In this use case, we want to build the following regression model (shown below in a 3D graph) that predicts the revenue of a movie according to a given director and starring actor.

Somemore, since we are passionate by cinema and since we like novel original movies, we want to evaluate how successful (measured in terms of profit) would be a movie made with the following 22 unprecedented combinations of directors and starring actors (in the table we want to predict the RIC column) :

The dataset to train the model is built according to a numerical feature called « Revenues Over Investments Quotient » (ROIQ) that shows how far all the budgets of the movies in which an individual has been involved during his professional life has been turned into profit. In other terms, the global ability of this individual to participate in successful movies. More precisely, the ROIQ of an individual is the sum of all the revenues divided by the sum of all the budgets of the movies in which he has been involved during his professional life.

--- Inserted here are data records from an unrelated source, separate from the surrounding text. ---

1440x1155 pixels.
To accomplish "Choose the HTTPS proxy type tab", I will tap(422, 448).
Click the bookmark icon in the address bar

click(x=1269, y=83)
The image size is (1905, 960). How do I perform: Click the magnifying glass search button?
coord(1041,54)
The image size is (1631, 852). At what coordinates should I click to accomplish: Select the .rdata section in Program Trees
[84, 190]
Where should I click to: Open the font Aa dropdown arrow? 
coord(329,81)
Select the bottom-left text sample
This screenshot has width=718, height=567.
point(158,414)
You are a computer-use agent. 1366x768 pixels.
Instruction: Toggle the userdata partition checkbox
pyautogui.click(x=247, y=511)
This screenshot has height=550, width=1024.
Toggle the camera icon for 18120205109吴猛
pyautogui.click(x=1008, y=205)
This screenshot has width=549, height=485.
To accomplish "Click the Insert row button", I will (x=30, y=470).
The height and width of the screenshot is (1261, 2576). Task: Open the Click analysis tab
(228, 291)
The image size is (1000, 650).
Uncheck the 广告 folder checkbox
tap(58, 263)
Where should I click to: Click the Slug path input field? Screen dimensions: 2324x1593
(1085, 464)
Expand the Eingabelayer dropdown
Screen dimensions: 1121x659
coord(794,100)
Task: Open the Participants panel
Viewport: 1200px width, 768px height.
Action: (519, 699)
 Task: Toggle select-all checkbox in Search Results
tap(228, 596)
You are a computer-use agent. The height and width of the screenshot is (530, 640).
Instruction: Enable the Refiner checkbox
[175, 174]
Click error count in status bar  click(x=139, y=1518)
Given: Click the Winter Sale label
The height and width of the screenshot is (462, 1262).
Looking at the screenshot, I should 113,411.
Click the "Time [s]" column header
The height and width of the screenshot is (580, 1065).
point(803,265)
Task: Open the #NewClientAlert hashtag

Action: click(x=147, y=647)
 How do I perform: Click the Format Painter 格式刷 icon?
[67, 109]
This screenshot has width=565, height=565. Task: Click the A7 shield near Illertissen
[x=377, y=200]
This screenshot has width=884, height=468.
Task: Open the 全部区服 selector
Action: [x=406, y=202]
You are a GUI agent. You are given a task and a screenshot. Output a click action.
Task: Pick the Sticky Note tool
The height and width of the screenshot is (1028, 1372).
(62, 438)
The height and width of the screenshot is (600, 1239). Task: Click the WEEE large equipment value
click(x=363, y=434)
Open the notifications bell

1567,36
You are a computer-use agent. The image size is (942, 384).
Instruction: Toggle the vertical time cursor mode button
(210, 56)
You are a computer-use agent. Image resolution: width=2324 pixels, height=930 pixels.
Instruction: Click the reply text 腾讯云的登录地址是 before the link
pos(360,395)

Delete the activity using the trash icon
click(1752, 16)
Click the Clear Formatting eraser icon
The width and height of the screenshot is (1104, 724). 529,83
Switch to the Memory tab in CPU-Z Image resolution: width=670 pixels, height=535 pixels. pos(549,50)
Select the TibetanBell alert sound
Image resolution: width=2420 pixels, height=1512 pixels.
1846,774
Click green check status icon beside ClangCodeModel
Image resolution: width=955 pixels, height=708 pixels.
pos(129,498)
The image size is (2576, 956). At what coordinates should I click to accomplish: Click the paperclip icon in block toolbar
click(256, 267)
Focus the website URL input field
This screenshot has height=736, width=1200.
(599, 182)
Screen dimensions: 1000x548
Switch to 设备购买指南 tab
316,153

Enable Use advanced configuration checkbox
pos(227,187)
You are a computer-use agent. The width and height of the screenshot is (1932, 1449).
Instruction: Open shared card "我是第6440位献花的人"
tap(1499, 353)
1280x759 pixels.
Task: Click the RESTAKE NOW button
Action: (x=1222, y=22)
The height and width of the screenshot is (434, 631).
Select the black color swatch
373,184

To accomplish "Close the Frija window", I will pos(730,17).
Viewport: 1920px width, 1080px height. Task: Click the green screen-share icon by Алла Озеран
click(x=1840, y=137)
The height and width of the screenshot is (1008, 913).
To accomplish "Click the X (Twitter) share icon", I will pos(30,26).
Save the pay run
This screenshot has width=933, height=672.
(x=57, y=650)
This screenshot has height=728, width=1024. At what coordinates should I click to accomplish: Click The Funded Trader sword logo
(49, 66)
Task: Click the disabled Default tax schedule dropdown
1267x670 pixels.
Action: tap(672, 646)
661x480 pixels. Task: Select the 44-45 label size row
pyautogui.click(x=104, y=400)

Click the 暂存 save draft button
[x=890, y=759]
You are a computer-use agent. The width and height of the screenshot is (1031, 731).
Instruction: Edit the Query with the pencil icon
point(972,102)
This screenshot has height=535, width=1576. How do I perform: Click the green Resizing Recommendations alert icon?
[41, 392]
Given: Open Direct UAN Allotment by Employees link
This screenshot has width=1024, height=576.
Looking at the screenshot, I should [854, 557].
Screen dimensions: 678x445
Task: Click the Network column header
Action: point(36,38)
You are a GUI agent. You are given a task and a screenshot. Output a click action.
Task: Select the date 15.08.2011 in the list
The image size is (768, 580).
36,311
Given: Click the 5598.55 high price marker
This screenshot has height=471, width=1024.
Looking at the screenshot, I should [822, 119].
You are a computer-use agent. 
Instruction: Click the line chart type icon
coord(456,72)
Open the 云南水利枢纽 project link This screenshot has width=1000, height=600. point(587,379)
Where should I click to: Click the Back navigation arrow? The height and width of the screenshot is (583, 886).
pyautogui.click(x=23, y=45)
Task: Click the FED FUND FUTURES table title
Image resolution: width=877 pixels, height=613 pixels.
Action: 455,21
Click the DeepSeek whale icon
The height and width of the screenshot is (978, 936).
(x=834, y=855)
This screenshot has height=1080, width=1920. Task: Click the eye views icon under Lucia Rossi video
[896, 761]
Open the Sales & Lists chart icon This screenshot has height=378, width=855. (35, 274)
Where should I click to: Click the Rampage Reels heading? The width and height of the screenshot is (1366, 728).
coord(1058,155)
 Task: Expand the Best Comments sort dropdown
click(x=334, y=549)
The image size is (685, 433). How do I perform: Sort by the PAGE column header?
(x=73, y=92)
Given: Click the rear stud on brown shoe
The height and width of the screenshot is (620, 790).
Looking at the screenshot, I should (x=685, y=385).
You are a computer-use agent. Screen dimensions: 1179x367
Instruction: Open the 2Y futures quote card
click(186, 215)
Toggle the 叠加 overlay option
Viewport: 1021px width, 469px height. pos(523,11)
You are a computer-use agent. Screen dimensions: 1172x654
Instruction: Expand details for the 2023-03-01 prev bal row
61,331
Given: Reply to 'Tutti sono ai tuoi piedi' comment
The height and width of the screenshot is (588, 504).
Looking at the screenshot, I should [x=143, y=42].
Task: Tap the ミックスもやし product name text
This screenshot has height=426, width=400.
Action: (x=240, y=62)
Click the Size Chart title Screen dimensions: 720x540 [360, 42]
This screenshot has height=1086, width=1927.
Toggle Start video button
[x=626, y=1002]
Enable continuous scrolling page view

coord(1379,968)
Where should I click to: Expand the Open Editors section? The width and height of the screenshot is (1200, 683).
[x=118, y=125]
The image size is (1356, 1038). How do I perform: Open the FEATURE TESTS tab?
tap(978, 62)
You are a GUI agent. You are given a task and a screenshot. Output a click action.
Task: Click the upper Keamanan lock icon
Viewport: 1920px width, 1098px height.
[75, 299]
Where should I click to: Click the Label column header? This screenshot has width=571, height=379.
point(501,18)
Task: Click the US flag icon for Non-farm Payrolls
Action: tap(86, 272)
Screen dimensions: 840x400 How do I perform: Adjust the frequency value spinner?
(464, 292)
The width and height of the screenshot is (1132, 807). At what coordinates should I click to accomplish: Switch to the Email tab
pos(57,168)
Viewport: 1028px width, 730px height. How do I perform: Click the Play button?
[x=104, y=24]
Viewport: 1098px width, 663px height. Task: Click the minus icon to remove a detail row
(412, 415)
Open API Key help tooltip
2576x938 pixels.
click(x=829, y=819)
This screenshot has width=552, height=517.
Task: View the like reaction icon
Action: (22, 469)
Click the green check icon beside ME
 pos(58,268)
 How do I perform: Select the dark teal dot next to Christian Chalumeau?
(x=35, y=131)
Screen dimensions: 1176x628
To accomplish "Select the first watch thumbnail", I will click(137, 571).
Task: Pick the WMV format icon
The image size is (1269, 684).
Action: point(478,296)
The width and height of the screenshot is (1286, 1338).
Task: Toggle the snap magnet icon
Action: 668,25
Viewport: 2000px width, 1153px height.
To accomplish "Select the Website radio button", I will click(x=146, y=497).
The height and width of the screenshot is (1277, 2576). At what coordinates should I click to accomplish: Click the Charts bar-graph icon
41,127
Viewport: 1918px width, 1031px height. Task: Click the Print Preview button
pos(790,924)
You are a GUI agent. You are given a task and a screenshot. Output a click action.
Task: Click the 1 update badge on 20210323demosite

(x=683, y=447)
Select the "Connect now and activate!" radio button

The first step of the dataset preparation is to build two tables associating each individual with his ROIQ value : one table for the directors and the other one for the actors. Here follows the 40 first rows of these two tables :

Then – using the two previous ROIQs tables – the second step is to build a table of movies, and for each movie to provide the director with his ROIQ value, the starring actor with his ROIQ value, the budget of the movie, the revenue of the movie, and another feature called « Return on Investment Coefficient » (RIC) which is the revenue divided by the budget corresponding to this movie. For instance, a RIC value of 1.1508179 means that for 1$ invested, the corresponding movie lead to 1.1508179$ of revenue. We obtain a table of 145 rows whose first 40 rows are as below :

We load this dataset in R after setting the working directory with the following script :

setwd([WORKING DIRECTORY])

#loading the dataset

dataset_all = read.csv('cinema_dataset.csv')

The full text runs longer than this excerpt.